━━━━━ Data excerpts

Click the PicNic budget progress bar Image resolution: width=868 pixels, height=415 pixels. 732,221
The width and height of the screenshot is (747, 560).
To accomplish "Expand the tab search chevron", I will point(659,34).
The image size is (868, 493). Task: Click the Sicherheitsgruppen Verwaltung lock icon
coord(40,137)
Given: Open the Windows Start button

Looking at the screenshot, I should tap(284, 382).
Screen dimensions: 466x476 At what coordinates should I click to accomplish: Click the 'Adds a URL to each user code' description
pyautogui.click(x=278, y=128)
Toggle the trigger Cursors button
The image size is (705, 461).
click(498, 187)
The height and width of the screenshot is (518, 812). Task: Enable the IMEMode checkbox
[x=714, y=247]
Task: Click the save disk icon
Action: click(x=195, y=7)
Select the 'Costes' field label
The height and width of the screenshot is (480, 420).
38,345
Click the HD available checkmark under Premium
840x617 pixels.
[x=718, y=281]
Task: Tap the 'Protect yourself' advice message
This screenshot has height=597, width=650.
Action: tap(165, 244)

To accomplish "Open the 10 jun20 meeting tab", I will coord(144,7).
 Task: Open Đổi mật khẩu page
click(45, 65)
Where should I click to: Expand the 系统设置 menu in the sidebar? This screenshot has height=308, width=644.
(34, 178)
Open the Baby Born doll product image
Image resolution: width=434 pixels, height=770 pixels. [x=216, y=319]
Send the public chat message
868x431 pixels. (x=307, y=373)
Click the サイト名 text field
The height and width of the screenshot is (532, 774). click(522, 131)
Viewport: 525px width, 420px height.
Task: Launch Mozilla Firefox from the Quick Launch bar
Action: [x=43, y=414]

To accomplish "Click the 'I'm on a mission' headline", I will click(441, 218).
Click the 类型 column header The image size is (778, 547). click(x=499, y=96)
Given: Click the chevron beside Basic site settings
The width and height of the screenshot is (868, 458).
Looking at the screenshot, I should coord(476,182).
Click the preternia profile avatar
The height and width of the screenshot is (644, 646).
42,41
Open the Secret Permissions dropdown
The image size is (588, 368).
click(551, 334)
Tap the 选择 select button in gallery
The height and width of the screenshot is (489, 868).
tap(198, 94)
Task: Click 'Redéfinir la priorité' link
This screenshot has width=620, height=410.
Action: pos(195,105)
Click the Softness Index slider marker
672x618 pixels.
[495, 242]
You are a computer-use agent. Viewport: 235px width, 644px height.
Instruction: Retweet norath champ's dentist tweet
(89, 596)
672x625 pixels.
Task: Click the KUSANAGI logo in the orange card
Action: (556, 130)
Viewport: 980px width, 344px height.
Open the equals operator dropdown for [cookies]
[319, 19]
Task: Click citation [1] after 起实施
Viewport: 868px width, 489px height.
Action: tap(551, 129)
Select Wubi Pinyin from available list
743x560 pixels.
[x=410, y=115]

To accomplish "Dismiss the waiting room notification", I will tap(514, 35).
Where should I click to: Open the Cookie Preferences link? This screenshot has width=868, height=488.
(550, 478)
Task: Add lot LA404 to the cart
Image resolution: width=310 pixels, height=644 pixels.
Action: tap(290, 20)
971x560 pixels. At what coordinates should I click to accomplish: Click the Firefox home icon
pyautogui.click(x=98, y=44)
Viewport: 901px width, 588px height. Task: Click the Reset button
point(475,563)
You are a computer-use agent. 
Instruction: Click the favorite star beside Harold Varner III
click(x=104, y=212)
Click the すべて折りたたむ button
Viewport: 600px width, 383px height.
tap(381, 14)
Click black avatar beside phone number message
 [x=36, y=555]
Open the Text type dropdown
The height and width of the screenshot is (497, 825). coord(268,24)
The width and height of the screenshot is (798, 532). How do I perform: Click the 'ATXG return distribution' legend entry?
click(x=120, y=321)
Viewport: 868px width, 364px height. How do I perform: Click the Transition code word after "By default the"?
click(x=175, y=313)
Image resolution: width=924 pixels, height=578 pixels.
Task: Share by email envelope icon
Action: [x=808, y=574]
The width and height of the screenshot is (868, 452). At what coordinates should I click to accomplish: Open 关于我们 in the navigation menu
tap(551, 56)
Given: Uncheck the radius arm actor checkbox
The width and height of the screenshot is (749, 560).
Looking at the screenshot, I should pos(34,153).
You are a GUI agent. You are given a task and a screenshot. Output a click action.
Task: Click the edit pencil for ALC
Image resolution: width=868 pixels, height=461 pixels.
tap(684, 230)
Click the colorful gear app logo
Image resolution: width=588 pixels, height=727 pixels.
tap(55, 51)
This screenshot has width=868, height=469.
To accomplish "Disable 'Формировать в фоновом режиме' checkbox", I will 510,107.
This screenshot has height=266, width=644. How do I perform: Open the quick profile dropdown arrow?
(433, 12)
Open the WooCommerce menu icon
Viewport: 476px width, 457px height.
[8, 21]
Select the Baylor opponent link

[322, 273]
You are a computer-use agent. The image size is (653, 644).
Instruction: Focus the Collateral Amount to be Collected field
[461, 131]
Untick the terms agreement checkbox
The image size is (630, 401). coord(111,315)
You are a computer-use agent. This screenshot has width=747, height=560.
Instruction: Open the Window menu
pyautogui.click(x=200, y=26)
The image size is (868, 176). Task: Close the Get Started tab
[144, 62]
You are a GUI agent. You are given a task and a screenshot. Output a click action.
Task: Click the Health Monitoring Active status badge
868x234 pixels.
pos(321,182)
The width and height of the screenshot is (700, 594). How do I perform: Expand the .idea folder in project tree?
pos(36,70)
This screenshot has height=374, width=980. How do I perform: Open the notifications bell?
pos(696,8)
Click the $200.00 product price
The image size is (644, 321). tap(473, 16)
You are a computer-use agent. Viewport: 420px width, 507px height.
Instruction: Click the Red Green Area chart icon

━━━━━━━━━━

### Task to complete
Could you return all lines from the data above that contain the string "chevron"?

### Completed task
To accomplish "Expand the tab search chevron", I will point(659,34).
Given: Click the chevron beside Basic site settings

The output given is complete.